Failure of Northern Beaches Hospital not an option
Published in General on April 09, 2019
Up north in the cheery suburbs of Frenchs Forest opened the new Northern Beaches Hospital promising quality care to the residents of northern Sydney. There to officiate the opening was none other than preimier Gladys Berejiklian who, in her struggle to climb the polls and make it through the next unpredictable re-election, used this opportunity to reinstate some good old fashioned positive PR.
The hospital’s construction, unlike many other projects directed by Berejiklian, was seen through until successful completion. The facility itself cost $600 million with 488 beds and is run by Healthscope, a private healthcare provider.
However, with over 260,000 people living in the district, the hospital as it turns out did not become the shining gold sticker of excellence Berejiklian was hoping for.
After its grand opening, news of the hospital having drug shortages, medical supply shortages, understaffed conditions, and general worker’s dissatisfaction quickly circulated through the papers.
These issues however are what Healthscope calls “teething problems” as if these issues were expected of a new hospital.
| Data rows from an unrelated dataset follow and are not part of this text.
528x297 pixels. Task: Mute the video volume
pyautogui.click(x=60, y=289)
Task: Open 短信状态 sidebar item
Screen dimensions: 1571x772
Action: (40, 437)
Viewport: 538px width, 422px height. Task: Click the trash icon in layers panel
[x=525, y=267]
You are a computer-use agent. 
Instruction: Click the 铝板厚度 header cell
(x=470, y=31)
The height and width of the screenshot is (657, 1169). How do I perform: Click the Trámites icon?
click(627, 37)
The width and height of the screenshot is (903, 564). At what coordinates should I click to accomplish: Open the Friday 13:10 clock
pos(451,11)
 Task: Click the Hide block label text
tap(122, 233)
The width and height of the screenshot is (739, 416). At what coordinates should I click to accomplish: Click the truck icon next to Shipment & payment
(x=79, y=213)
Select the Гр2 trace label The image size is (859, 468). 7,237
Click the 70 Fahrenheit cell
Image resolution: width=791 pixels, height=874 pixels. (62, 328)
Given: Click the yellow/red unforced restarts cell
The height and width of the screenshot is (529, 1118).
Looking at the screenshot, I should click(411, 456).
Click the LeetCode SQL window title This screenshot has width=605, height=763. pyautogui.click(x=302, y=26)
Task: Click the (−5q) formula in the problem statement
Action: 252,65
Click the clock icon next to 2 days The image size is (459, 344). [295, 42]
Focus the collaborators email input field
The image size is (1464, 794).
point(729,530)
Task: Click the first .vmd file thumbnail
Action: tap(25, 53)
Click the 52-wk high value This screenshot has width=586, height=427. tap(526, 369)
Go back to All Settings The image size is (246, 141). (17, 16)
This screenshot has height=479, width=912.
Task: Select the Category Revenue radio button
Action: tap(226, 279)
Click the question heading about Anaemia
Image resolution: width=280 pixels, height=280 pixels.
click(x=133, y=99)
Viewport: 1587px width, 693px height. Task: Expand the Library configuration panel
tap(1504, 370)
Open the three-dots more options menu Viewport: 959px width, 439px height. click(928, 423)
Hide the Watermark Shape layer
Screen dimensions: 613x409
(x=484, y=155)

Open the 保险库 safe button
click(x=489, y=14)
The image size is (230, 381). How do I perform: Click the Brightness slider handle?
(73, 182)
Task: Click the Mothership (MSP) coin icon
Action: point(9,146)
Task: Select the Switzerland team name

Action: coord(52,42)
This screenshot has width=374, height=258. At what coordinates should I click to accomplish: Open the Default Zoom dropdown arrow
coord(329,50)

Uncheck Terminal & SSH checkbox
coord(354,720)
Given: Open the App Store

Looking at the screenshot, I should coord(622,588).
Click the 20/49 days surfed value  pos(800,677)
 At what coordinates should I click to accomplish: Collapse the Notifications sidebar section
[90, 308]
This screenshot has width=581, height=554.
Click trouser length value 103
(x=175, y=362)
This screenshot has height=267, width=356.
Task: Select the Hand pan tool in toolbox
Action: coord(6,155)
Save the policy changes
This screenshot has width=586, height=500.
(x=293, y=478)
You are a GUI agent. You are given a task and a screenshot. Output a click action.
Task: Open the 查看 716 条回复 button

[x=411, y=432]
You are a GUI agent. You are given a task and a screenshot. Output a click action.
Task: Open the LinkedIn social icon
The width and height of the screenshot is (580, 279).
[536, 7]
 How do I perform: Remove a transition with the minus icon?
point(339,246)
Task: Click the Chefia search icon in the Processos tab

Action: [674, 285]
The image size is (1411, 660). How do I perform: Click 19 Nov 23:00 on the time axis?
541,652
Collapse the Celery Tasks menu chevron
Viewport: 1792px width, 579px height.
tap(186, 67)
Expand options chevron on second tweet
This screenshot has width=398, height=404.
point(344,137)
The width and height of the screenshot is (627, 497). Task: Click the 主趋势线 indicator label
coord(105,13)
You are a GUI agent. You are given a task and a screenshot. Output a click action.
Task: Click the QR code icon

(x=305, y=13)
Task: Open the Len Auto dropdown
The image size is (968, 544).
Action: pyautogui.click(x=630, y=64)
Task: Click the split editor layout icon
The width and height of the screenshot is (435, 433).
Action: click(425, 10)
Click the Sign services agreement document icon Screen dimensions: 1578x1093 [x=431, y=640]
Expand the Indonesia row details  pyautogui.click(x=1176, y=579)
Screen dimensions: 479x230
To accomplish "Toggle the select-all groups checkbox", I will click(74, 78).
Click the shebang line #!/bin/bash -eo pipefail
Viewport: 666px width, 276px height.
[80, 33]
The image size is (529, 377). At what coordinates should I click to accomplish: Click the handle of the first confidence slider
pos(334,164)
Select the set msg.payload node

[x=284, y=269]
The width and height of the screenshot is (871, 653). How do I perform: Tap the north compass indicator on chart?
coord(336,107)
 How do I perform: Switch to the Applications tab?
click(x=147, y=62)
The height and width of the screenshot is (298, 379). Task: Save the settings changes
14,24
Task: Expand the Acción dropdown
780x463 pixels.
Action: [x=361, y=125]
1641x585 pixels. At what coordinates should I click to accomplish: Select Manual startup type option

Long term residents of Sydney will begrudgingly remember when the Opera House or the Olympics were also going through similar “teething problems”.
Sure, mistakes can be afforded when it comes to stadiums, but when it comes to a hospital, compromising wellbeing and safety isn’t up for discussion.
Just today, the life of a brand new mother was put into jeopardy. Doctors were put into a panic while performing a cesarean section on the mother (a risky enough operation as is) when they looked around frantically for missing blood bags and equipment. The mother survived, in the end, thanks to the doctors’ tremendous work, however next time it might not be as close of a call.
It turns out, the Northern Beaches Hospital has been the most ambitious project Healthscope has ever taken on. Although despite already being in charge of and managing 46 other hospitals in the country, it seems a hospital of this size was too tall a task.
While Healthscope operates and manages 46 private hospitals in Australia, a hospital of this size represents an ambitious leap. Locals in the Liberal heartland were wary. It may have been too fond a hope that the 19th-century Manly Hospital could survive. But at the northern end of the northern beaches, disquiet remains at the reduction in services at the newer Mona Vale Hospital.
When it comes to architecture, a partnership between public and private institutions has always been a vital part of the blueprint process since 30 years ago by the Greiner Coalition government. Although proven to be useful for other construction projects, it seems over the years this plan hasn’t had much success when it comes to hospitals, which is a critical error.
For example, the Port Macquarie Hospital, one of the first to be built out of this private-public strategy.
The government, after 13 years of being contractually confined to a 20-year contract, finally bought back the hospital for $80 million. A toll on taxpayer’s money to say the least.
A 20-year contract has also been handed over to Healthscope when building the Northern Beaches hospital so unless the government plans on using another early buyout, Sydney is going to be stuck with this hospital for good.
Once again, there is no room for failure here, the government needs to ensure that the workers and patients at their hospital will be supported and safe.
The matter of whether or not the Coalition can properly manage health and education continues to be called into question as faulty projects continue to arise using tax payer’s money.
Hopefully, this will be a wake-up call for political leaders in charge across the political spectrum that the safety and well being of the district’s people need come first.